In an exemplary embodiment, the current emotional state further comprises a current emotional intensity of the target object; the fusion module further comprises:
the fourth determining submodule is used for determining the first emotion intensity in the second emotion state as the current emotion intensity under the condition that the first emotion category is consistent with the second emotion category; alternatively, the first and second electrodes may be,
and a fifth determining sub-module, configured to determine, as the current emotional intensity, a weighted sum of a first emotional intensity and a second emotional intensity when the target object image further includes a position image of a preset position of the target object, where the first emotional intensity is an emotional intensity included in the second emotional state, and the second emotional intensity is an emotional intensity recognized from the position image of the preset position.
In one exemplary embodiment, the current emotional state further comprises a current emotional intensity of the target object; the fusion module further comprises:
a sixth determining sub-module, configured to determine, as the current emotion intensity, an emotion intensity recognized from the part image of the preset part when the first emotion category and the second emotion category are inconsistent, the current emotion category is the first emotion category, and the target object image further includes a part image of the preset part of the target object;
a seventh determining sub-module, configured to determine, as the current emotion intensity, the first emotion intensity in the second emotion state when the first emotion category and the second emotion category are inconsistent and the current emotion category is the second emotion category;
and an eighth determining sub-module, configured to determine, as the current emotion intensity, a weighted sum of the first emotion intensity and the second emotion intensity when the first emotion category and the second emotion category are inconsistent, the current emotion category is the second emotion category, and the target object image further includes a part image of a preset part of the target object, where the first emotion intensity is an emotion intensity included in the second emotion state, and the second emotion intensity is an emotion intensity recognized from the part image of the preset part.
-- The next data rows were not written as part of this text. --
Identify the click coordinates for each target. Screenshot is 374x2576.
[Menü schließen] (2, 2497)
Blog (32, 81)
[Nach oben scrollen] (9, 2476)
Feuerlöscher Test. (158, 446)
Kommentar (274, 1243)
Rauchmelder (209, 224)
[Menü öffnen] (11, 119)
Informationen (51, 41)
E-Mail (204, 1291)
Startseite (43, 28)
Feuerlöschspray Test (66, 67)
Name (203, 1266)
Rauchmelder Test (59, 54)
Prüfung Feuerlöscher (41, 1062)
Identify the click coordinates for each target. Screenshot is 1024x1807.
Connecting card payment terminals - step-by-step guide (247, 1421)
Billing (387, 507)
In one exemplary embodiment, the determining unit further includes:
the second determination module is used for determining that the device operation to be executed by the target intelligent device is the first device operation under the condition that the target object is in the negative emotion and the emotional intensity of the negative emotion is reduced according to the current emotional state and the historical emotional state;
a third determining module, configured to determine, when it is determined that the target object is in a negative emotion and the emotional intensity of the negative emotion is enhanced according to the current emotional state and the historical emotional state, that a device operation to be performed by the target smart device is a second device operation;
and the fourth determination module is used for determining that the equipment operation to be executed by the target intelligent equipment is the third equipment operation under the condition that the target object is determined to be in the negative emotion according to the current emotional state and the historical emotional state, and the duration of the negative emotion greater than or equal to the preset intensity threshold reaches the preset duration threshold.
According to still another aspect of an embodiment of the present application, there is also provided a storage medium. Alternatively, in this embodiment, the storage medium may be configured to execute a program code of any one of the digital twin multimodal apparatus control methods described in the embodiments of the present application.
Optionally, in this embodiment, the storage medium may be located on at least one of a plurality of network devices in a network shown in the above embodiment.
Optionally, in this embodiment, the storage medium is configured to store program code for performing the following steps:
s1, recognizing the emotion state of the target object based on the target object image and/or the object voice data to obtain the current emotion state of the target object;
s2, acquiring the historical emotional state of the target object in the historical time period under the condition that the current emotional state belongs to the negative state;
s3, determining target equipment operation to be executed by the target intelligent equipment according to the current emotional state and the historical emotional state;
and S4, controlling the target intelligent device to execute the target device operation.
Optionally, the specific example in this embodiment may refer to the example described in the above embodiment, which is not described again in this embodiment.
Optionally, in this embodiment, the storage medium may include, but is not limited to: various media capable of storing program codes, such as a U disk, a ROM, a RAM, a removable hard disk, a magnetic disk, or an optical disk.
According to still another aspect of the embodiments of the present application, there is also provided an electronic apparatus for implementing the above digital twin multimodal device control method, which may be a server, a terminal, or a combination thereof.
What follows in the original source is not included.